Work instruction
Starting with the line that has "Click the TranslucentTB icon" and finishing with the line that has "Click the 限りある資源の制約からの解放 エリア heading", set down each line below exactly. Pictures are not copied.

Recorded information
- Opening Delimiter -

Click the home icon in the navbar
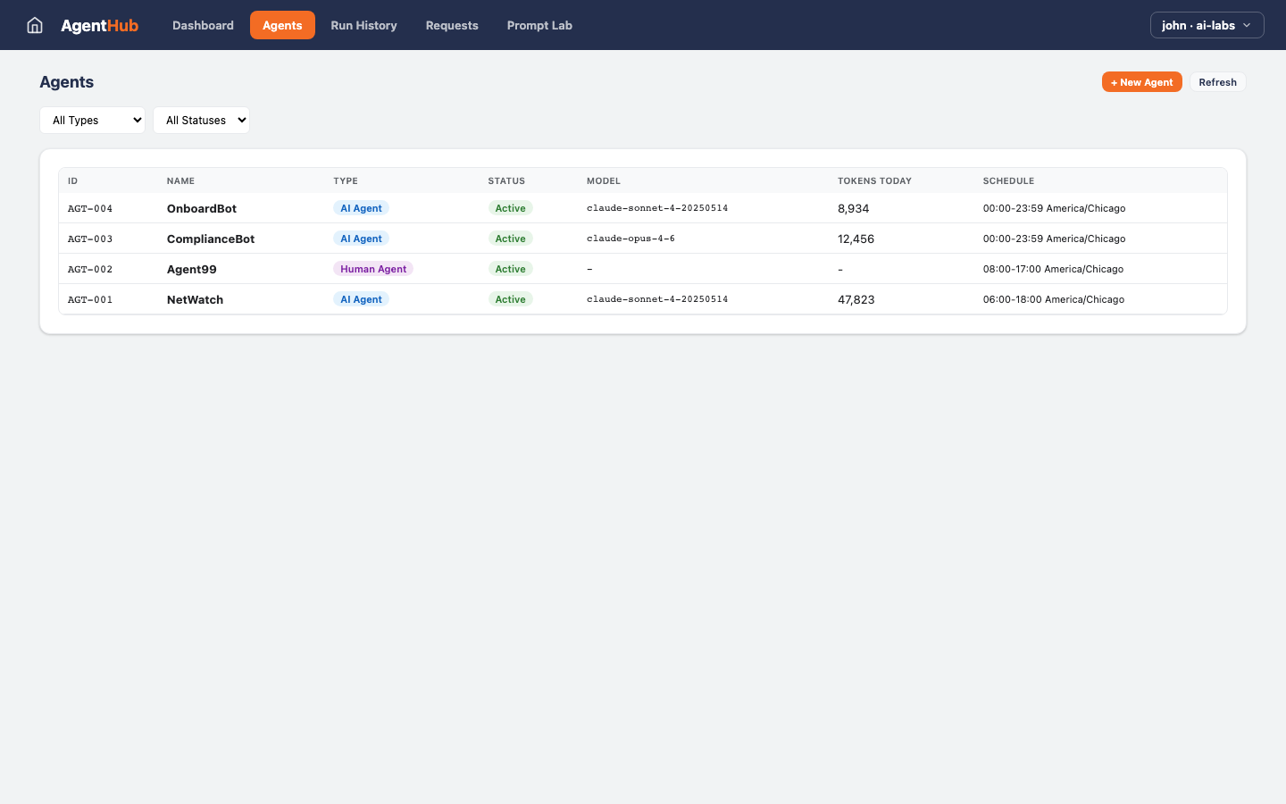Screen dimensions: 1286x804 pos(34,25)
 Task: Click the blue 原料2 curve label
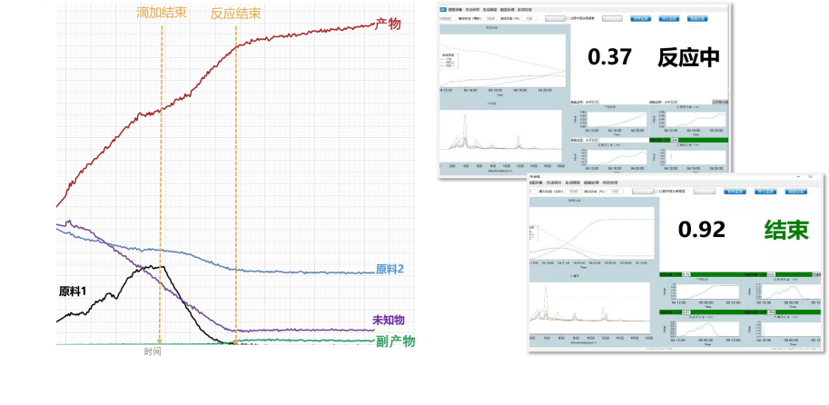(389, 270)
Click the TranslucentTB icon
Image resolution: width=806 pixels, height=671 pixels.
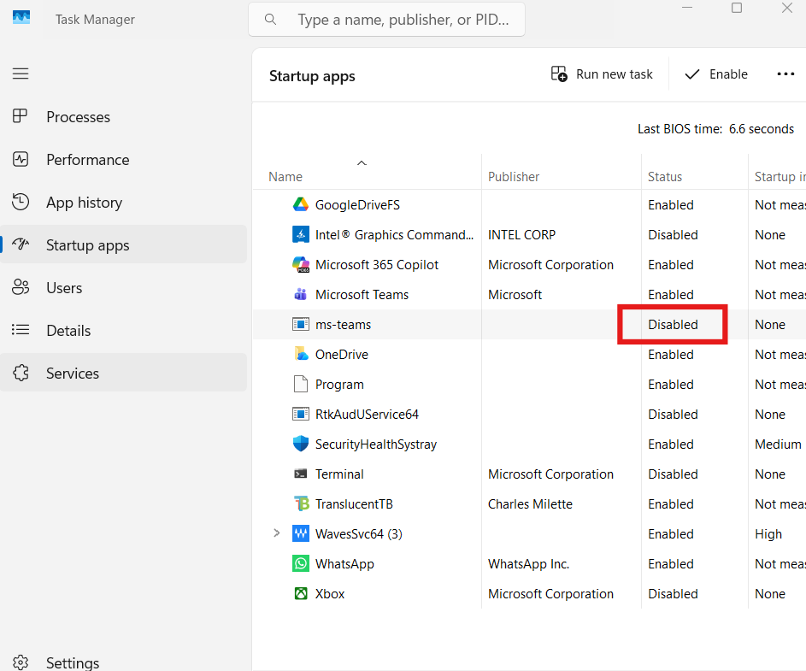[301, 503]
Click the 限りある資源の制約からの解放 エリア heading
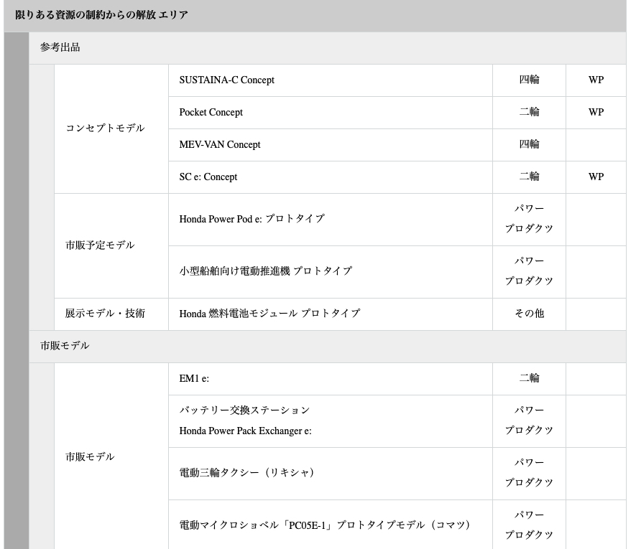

- Closing Delimiter -
- Opening Delimiter -

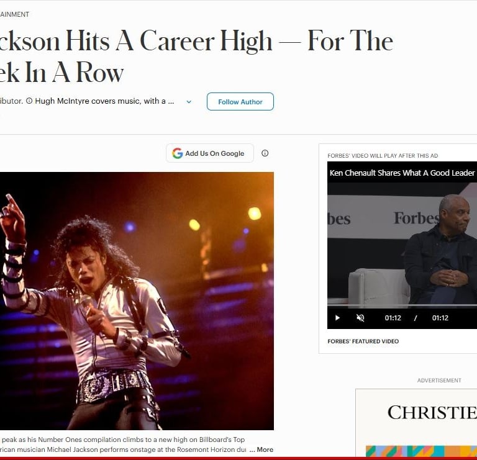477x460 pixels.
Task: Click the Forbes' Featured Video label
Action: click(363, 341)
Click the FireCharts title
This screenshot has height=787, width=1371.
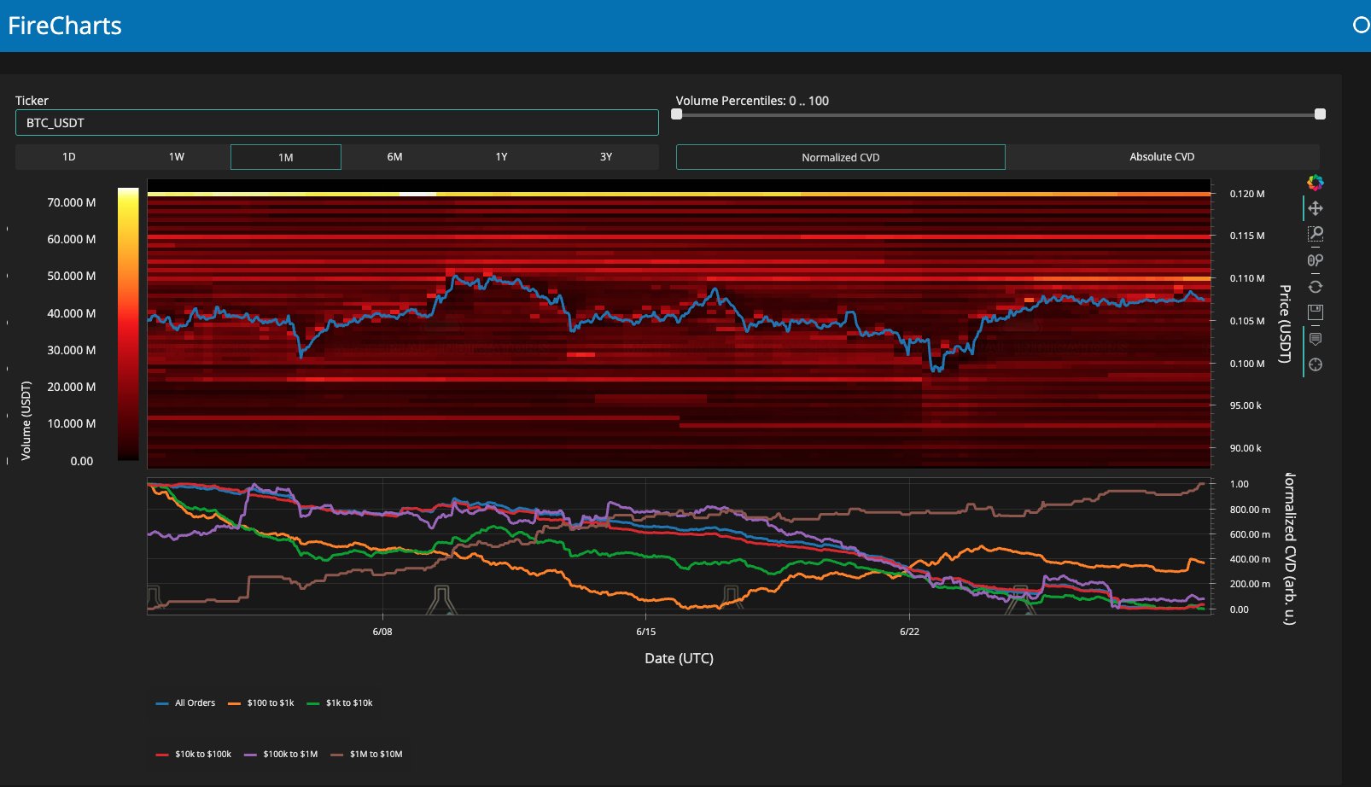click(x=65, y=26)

- Closing Delimiter -
- Opening Delimiter -

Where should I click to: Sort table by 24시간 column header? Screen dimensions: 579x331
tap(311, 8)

- Closing Delimiter -

Your response
Click the TranslucentTB icon
Image resolution: width=806 pixels, height=671 pixels.
[301, 503]
Click the 限りある資源の制約からの解放 エリア heading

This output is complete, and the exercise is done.